'''
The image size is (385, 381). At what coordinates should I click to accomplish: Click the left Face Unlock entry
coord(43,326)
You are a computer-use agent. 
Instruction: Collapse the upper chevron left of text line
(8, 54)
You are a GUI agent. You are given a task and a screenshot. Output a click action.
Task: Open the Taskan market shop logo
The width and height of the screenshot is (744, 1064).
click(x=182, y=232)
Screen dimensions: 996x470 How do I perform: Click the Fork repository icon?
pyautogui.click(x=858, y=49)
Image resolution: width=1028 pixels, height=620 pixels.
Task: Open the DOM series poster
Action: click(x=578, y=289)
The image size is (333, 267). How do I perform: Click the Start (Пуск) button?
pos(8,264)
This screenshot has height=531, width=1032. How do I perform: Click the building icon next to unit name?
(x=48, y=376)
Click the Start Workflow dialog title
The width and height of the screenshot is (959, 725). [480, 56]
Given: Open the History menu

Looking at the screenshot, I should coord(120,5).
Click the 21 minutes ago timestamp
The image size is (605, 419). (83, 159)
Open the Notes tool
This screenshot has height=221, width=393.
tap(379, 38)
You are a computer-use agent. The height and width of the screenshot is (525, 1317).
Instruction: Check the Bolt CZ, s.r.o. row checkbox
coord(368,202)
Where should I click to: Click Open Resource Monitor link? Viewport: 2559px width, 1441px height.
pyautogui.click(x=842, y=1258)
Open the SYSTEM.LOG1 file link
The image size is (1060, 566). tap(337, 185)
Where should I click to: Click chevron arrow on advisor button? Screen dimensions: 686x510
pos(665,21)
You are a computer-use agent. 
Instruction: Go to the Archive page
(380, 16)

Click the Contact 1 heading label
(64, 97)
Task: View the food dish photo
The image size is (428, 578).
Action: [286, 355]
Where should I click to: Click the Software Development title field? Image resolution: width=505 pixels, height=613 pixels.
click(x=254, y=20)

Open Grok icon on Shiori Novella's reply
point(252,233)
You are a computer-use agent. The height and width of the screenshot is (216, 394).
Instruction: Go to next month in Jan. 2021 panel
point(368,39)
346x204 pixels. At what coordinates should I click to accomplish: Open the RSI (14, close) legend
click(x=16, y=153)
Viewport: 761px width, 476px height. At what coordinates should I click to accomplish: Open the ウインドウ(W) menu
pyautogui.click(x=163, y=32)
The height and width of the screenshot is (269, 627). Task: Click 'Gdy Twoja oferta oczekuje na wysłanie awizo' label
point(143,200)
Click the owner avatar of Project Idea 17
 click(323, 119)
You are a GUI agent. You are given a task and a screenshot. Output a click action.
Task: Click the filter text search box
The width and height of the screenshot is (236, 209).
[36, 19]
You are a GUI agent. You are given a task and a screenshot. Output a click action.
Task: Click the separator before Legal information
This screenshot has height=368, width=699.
'''
● Problem statement
Copy out the entries word for word, starting at the line that contains "Click the 21 minutes ago timestamp" and ending at the line that contains "coord(368,202)", with both of those lines included.

● The completed task
Click the 21 minutes ago timestamp
The image size is (605, 419). (83, 159)
Open the Notes tool
This screenshot has height=221, width=393.
tap(379, 38)
You are a computer-use agent. The height and width of the screenshot is (525, 1317).
Instruction: Check the Bolt CZ, s.r.o. row checkbox
coord(368,202)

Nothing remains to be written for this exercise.